### [Page excerpt]
Saturday, May 28, 2016

Reconnect

I sat down to write because I needed to. I’ve had a thing bouncing around my head for days and I just need to take a second and work it out. So, here goes:

I think it was a fortune cookie that initially set me off. The nice bartender at the PF Chang gave me an extra to take home with my leftovers. So, while my beef with broccoli was doing its thing in the microwave, I took the opportunity to live like the adult I am and ate the cookie first.

The fortune said something about how I was going to reconnect with a person I’d lost touch with. I honestly don’t remember the exact wording. I read it, thought, “Huh, ok,” then being far more interested in the delightful, vaguely vanilla crunch of the cookie, threw away the fortune.

I went on to engage with various pieces of technology, I am traveling for work after all, while having my lunch, not giving another thought to the fortune. A bit later I was pretty mindlessly packing everything up to move on to my next appointment and it kind of hit me. Reconnect with someone? Huh. Who? Am I supposed to reconnect with someone?

### [Recorded data]

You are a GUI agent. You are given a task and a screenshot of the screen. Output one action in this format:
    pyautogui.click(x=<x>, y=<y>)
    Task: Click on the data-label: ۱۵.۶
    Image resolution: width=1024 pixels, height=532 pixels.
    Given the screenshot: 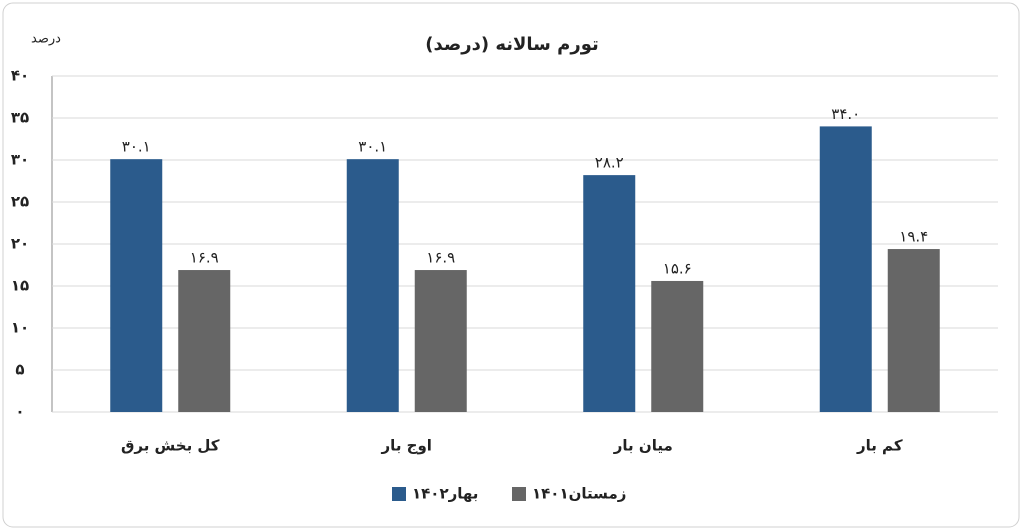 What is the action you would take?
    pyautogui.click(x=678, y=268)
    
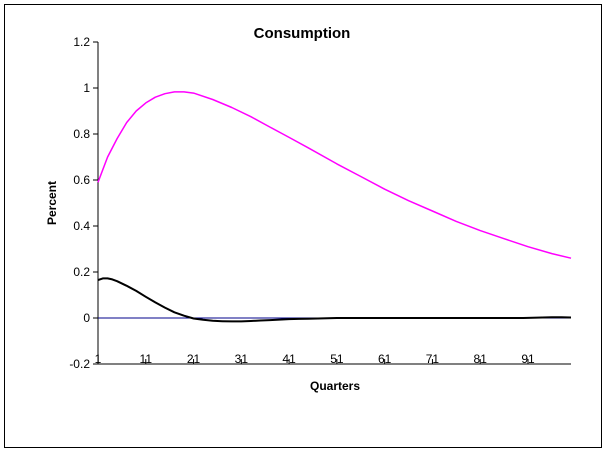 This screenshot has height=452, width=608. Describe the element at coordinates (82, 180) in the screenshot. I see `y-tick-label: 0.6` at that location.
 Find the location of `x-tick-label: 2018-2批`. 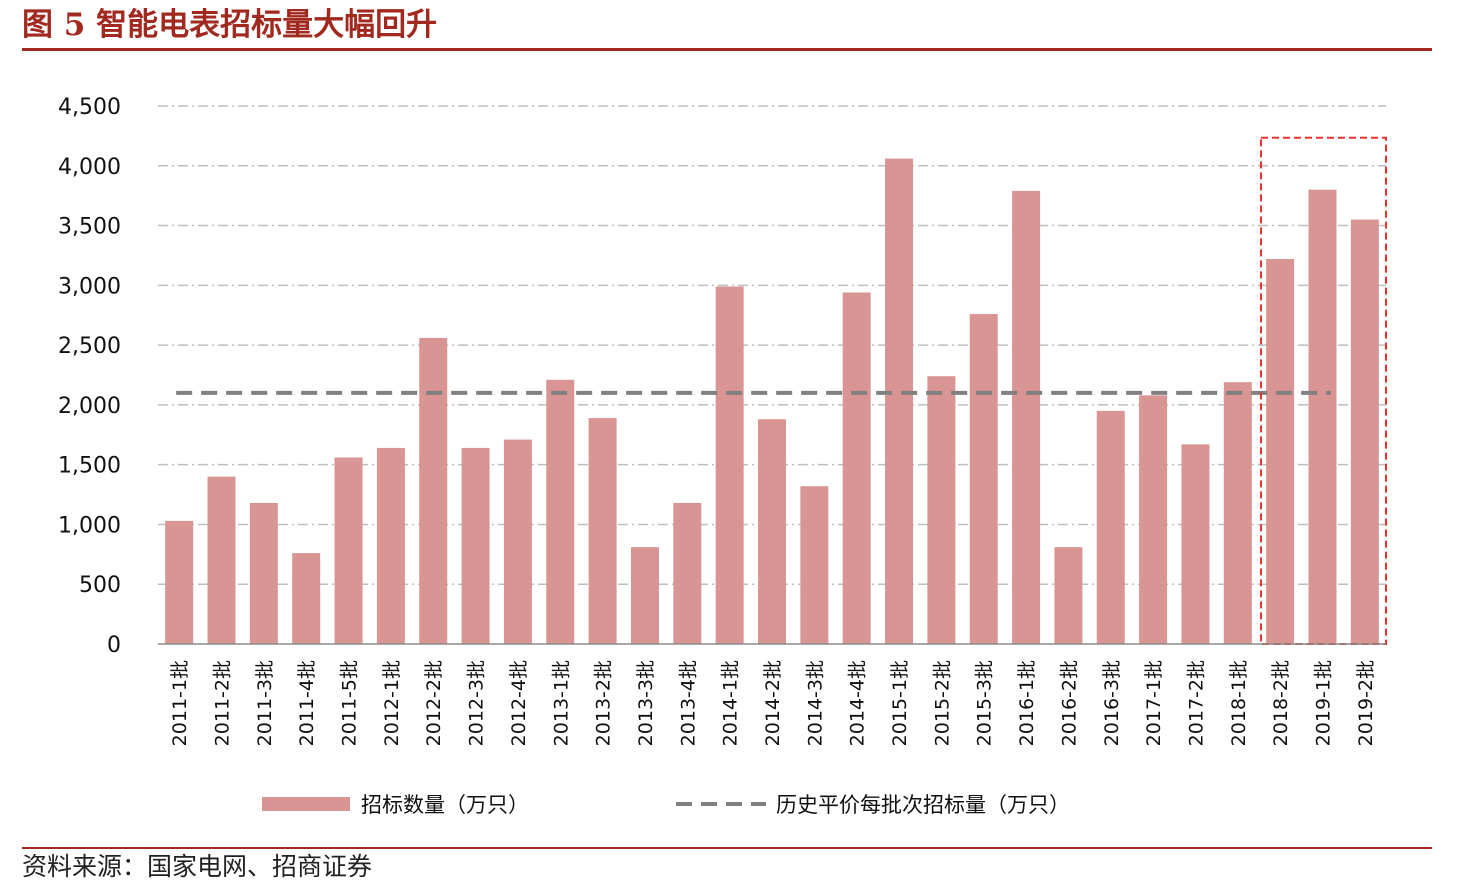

### [Exercise brief]
In the blog post about the fortune cookie, who gave the writer an extra cookie to take home? The records are separate material and are not related to the text.

### [Answer for this exercise]
The bartender at the PF Chang.